September 7, 2016 09:26 AM
 
 

Two weeks ago, I talked about why cash rents were a hot topic as grain prices drop.

Doug Northrup of Letcher, South Dakota, the original questioner thinks I didn’t answer the right question:

“The high oil cost was the ‘reason fertilizer and etc. were high; oil has dropped in large amounts but the price for fertilizer, seed, etc. has not. Find out why no price drop has occurred in the big companies, we do NOT have enough competition out there for a FAIR price for fertilizer, seed, etc.” 

As I mentioned before, cash rents are the focus because other input costs have shown strong pricing power, just as Doug indicated in his email. When prices go up, sellers point to their costs, such as the price of oil as the reason, but that’s largely public relations.

In a relatively unregulated market, all sellers, including farmers, charge not according to their costs, but as much as the market will bear. As long as farmers keep buying seed and fertilizer, no supplier has any reason to lower prices, regardless of costs, like oil. The point is to maximize profit.

Doug is right that fewer suppliers and remarkably uniform industry pricing contribute powerfully to the ability of vendors to avoid cutting back prices. However, it’s virtually impossible to say what a “fair” price is for any product. 

We let the actions of willing buyers and sellers decide. Nonetheless, there are some ominous signs that our entire value chain from land owners to retailers is facing an unprecedented cost problem at every level. 

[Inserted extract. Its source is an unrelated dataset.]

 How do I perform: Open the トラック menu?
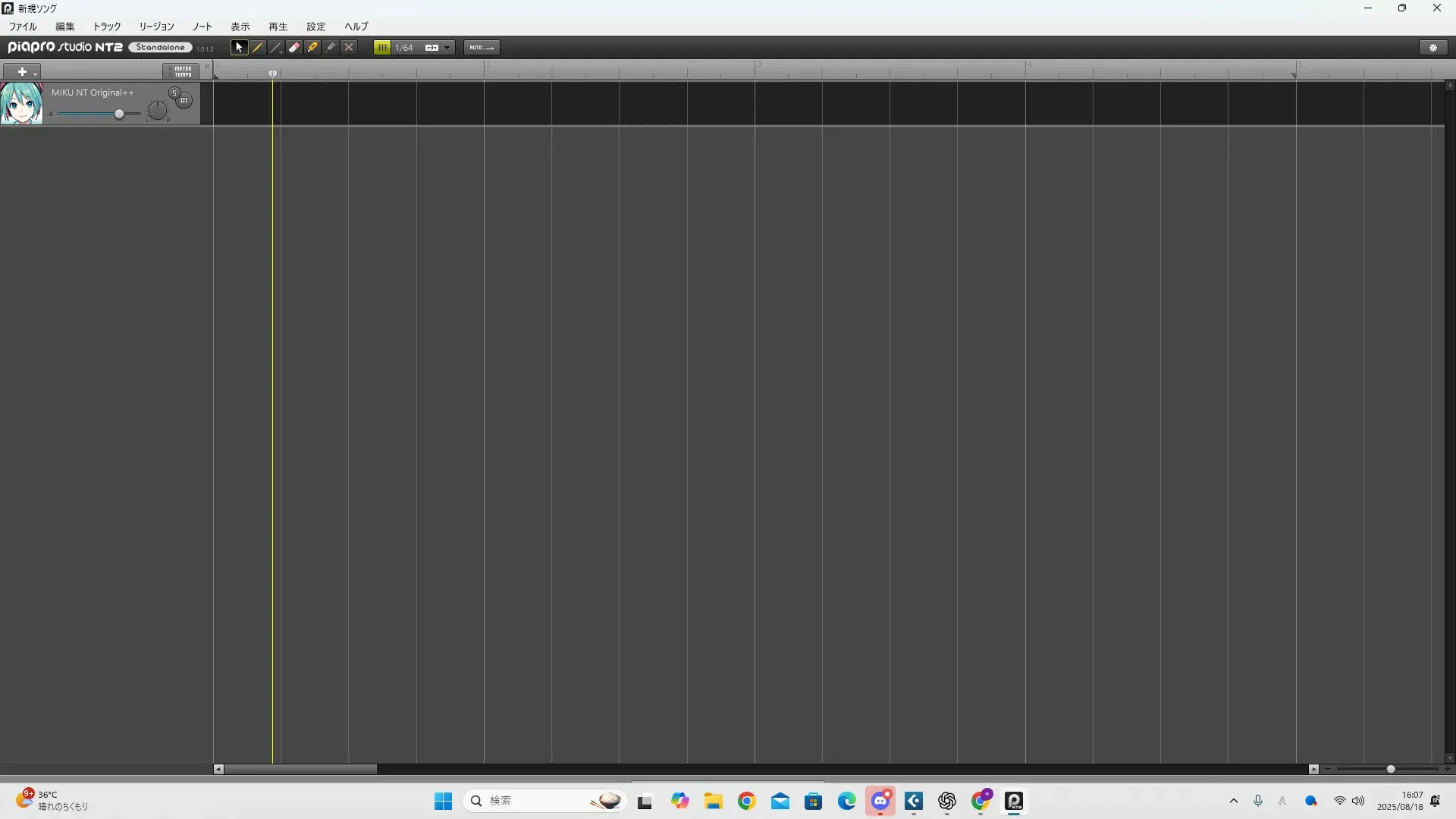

Consider an article published from BHP Billiton, the gigantic mining company that was over half done with a $2.6 billion potash mining expansion when it cut bait. BHP lost a staggering $6.7 billion last year and needs about $400 per ton to just break even on potash. Current prices are less than $200. 

With $3 corn or less, $400 is more than most growers can pay. The same situation is replicated across agriculture from machinery to seed. All of us have much higher breakeven costs than just a few years ago. 

The big commodity boom not only generated  a lot of profit for everyone in agriculture, it encouraged investments that are now  have to be paid off. This means prices will not come down easily or smoothly. It also means until supply and demand for commodities gets closer together, the red ink will spread out to cover virtually all of the businesses in agriculture.